Cuaca Buruk Ancam Pilkada Kota Batu

Ada ancaman nyata yang membayangi Pilkada Kota Batu, Jawa Timur pada 15 Februari 2017 mendatang. Ancaman itu, yakni cuaca buruk yang salah satunya bisa berupa hujan lebat.

Tentunya, kondisi seperti itu bisa mengganggu proses distribusi logistik menuju Tempat Pemungutan Suara (TPS).

Ketua Komisi Pemilihan Umum (KPU) Kota Batu, Rochani mengatakan, sejauh ini kebutuhan logistik seperti surat suara, tinta dan sebagainya telah dipacking dalam 420 kotak suara. Semua logistik itu siap didistribusikan ke seluruh TPS pada H-1 pemungutan suara Pemilihan Wali Kota (Pilwali) Kota Batu.

“Semua kebutuhan logistik sudah siap didistribusikan. Kami berharap lancar dan cuaca mendukung, tidak hujan agar tak mengganggu proses distribusi,” kata Rochani di Kota Batu, Jumat (10/2/2017).

Cuaca buruk ditandai dengan intensitas hujan tinggi ini kerap mengguyur Kota Batu dan sekitarnya sejak pagi sampai malam. Tentu hal tersebut menjadi ancaman nyata tersendiri bagi satu – satunya kota di daerah di Jawa Timur yang menggelar Pilkada serentak pada 15 Februari mendatang.

Di sisi lain, jumlah daftar pemilih tetap (DPT) yang bisa mencoblos di Kota Batu tercatat sebanyak 147.975 pemilih. Jumlah itu tak berbeda jauh saat pelaksanaan Pemilihan Presiden (Pilpres) 2014 silam.

“Harapan kami angka partisipasi minimal 80 persen sesuai saat Pilpres silam. Ada yang tak memilih mungkin karena ada yang bekerja di luar Kota Batu,” ucap Rochani.

KPU Kota Batu kemarin siang juga sudah memusnahkan ratusan surat dengan cara dibakar. Rinciannya, 16 lembar kelebihan surat suara untuk pemilihan ulang dan 768 surat suara regular yang rusak. Kerusakan meliputi ketidaksesuaian spek karena mengalami degradasi warna, lipatan tak simteris, tidak sesuai ukuran sampai sobek.

“Sesuai aturan, kelebihan surat suara harus dimusnahkan beserta surat suara rusak hasil sortir,” tutur Rochani.

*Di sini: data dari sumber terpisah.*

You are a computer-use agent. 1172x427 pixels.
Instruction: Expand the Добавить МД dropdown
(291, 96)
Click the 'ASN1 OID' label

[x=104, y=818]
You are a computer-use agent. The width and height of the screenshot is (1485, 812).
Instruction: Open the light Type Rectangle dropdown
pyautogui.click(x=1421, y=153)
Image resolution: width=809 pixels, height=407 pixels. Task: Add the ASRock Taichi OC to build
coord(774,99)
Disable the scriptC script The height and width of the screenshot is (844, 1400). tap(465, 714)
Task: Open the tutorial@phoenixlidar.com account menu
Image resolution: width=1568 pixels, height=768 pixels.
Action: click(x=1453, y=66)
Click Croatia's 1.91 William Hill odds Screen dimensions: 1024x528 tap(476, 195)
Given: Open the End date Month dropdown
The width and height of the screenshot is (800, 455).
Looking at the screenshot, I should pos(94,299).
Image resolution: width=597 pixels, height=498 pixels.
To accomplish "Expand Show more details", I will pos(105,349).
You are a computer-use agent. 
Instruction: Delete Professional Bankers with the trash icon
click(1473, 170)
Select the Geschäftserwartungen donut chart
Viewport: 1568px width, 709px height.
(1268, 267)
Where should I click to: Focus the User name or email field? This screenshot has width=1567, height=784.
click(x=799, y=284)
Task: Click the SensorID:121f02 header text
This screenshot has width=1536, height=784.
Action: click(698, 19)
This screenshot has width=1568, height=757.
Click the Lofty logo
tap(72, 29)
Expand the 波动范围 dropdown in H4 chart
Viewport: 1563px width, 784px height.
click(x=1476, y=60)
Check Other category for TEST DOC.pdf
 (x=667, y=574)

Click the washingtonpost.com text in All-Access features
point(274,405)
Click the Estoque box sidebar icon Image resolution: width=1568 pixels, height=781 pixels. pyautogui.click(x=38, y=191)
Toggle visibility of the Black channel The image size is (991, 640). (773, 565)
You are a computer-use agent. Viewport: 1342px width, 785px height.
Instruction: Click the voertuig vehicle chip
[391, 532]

Adapun Pilkada Kota Batu diikuti oleh tiga pasangan calon Wali Kota dan Wakil Wali Kota serta satu pasangan calon dari independen. Ketiga paslon itu, yakni Rudi – Sujono yang diusung oleh PAN, Partai Hanura dan Partai Nasdem; lalu pasangan Dewanti Rumpoko – Punjul Santoso yang diusung PDI Perjuangan; pasangan Hairuddin – Hendra Angga yang diusung PKB dan Partai Demokrat; serta pasangan calon dari jalur independen Abdul Madjid – Kasmuri.